Within Sharetrack for example, the price of AstraZeneca trades on a multiple of 29 times earnings-per-share. This may appear expensive given an implied premium of 30 per cent to the British market average but relatively cheap given a 15 per cent discount to its pharmaceutical peer group. Essentially, the key issue facing investors in deciding whether this is an appropriate multiple is the stock's relative ability to deliver good and secured returns over the long term.
While quality clearly comes at a price, it would appear that Sharetrack investors have been willing to pay such lavish premiums. As a case in point, AOL and Dell rank among the five most popular choices, even though both trade on racy multiples of 368 times and 67 times respectively.

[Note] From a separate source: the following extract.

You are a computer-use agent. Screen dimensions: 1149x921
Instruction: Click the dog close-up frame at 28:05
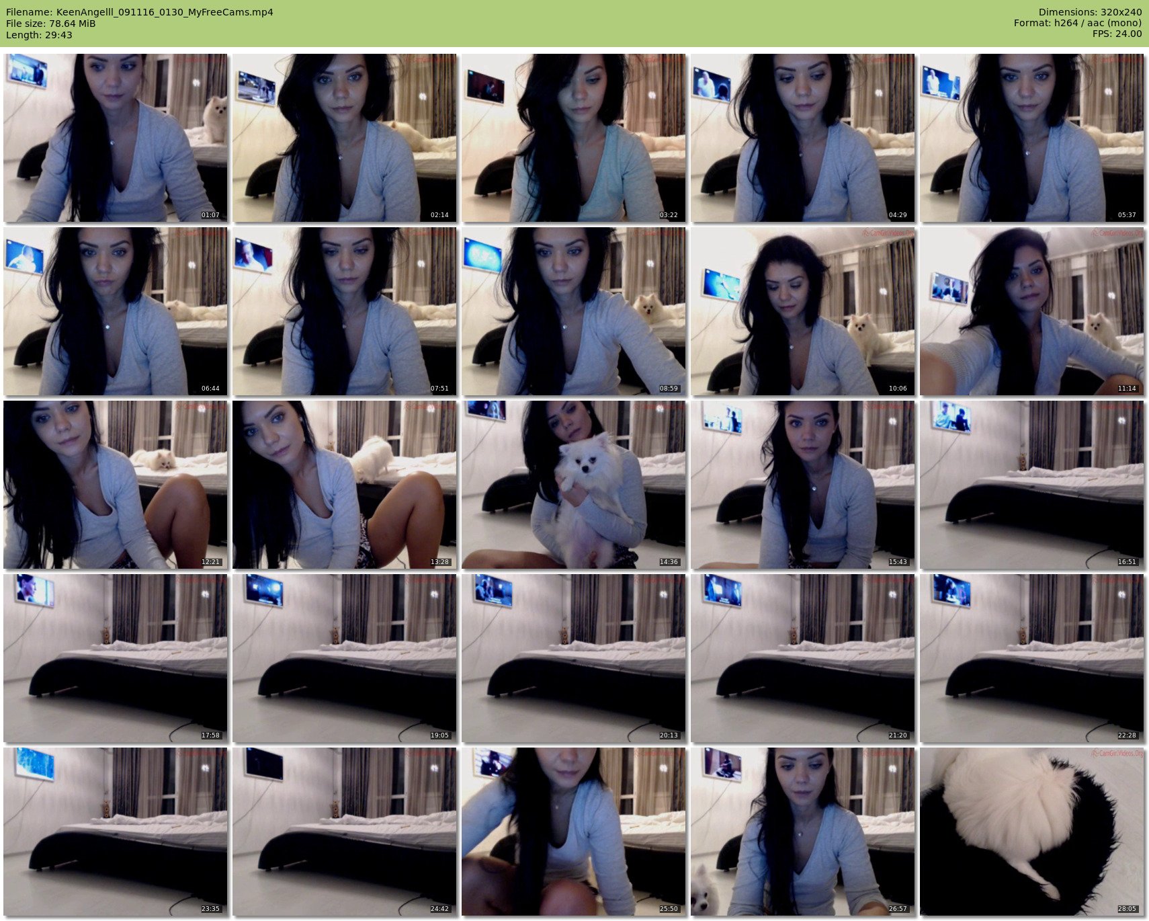[1031, 832]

This begs the question for Sharetrack participants: Where does the relative value lie? Are the Irish banks looking attractive given their substantial discount to British peers? Is the drugs universe once again promising given recent significant multiple declines?
While the p/e is not the final measure of a stock's attractiveness, taken in context, it should play an important role in any investor's toolkit. Laura DeVoy is a researcher in the private client department of Goodbody Stockbrokers.
Cisco Systems is the latest company to have a 2:1 share split, Which took effect on 21st June. All portfolios containing the stock have been adjusted accordingly.